Source document —
>> Start

[squid-dev] [PATCH] Bug 4438 - string pool refactoring

Wed Mar 30 18:29:35 UTC 2016

On 03/30/2016 11:15 AM, Amos Jeffries wrote:
> On 30/03/2016 8:19 a.m., Alex Rousskov wrote:
>> This committed code does nothing useful: Static variables, such as
>> "pools" are zero-initialized by default and that happens at constant
>> initialization time.

> Not necessarily. That is OS and allocator library dependent behaviour.

It is guaranteed by the C++ standard. See the "Static initialization"
section at http://en.cppreference.com/w/cpp/language/initialization

> For exmple, my compiler disagrees with you. use-before-initialization on
> the return statement for any pool pointer not initialized by Mem::Init()
> when the memset() is removed.

AFAICT, either you are compiling some code that is different from the
one I was talking about or your compiler is buggy: Static PODs *are*
zero-initialized by default.

>> End

Complete the following —
1 - Answer these questions using the squid-dev message.
(a) According to the quoted remark by Alex Rousskov, at what time are static variables such as "pools" zero-initialized?
(b) What does the reply say guarantees this zero-initialization?
(c) Which function is named as initializing pool pointers?
2 - Reproduce the passage of the squid-dev message between "It is guaranteed" and "initialized by Mem::Init()", inclusive, renaming each "compiler" as "toolchain".
3 - Decide whether each statement agrees with the squid-dev message. Answer yes or no, and quote the words that decide it.
(a) The message was sent in 2016.
(b) Amos Jeffries states that zero-initialization of static variables does not depend on the OS.
(c) The reply points to a section called "Static initialization".

Extracted entries —
>> Start

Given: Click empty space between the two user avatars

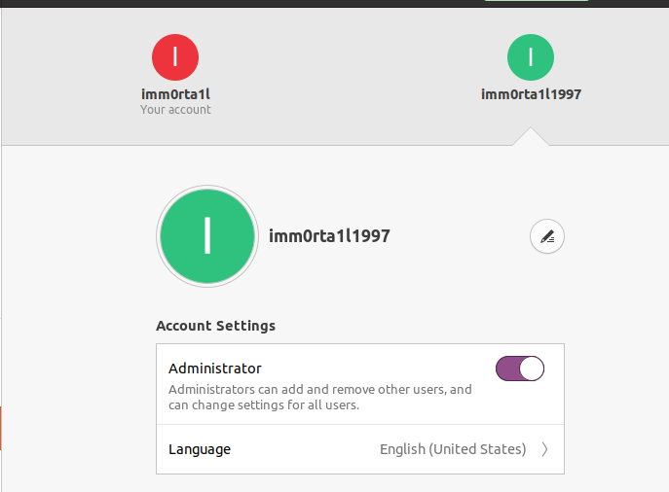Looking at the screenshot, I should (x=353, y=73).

>> End
>> Start

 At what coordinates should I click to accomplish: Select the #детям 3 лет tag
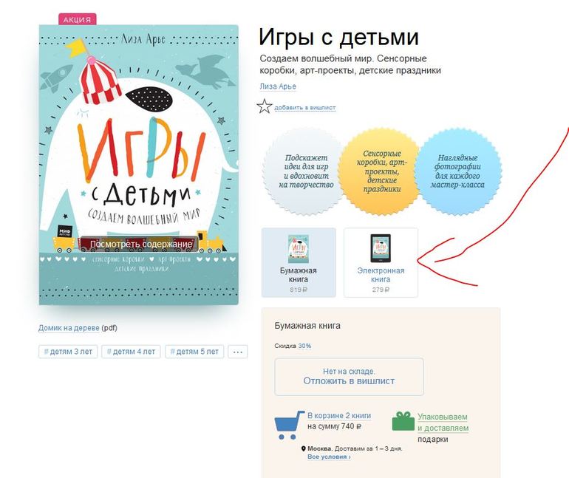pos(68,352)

>> End

Solutions by task —
1 -
(a) At constant initialization time.
(b) The C++ standard.
(c) Mem::Init().

2 -
It is guaranteed by the C++ standard. See the "Static initialization"
section at http://en.cppreference.com/w/cpp/language/initialization

> For exmple, my toolchain disagrees with you. use-before-initialization on
> the return statement for any pool pointer not initialized by Mem::Init()

3 -
(a) Yes: "Wed Mar 30 18:29:35 UTC 2016"
(b) No: "Not necessarily. That is OS and allocator library dependent behaviour."
(c) Yes: "See the "Static initialization" section at http://en.cppreference.com/w/cpp/language/initialization"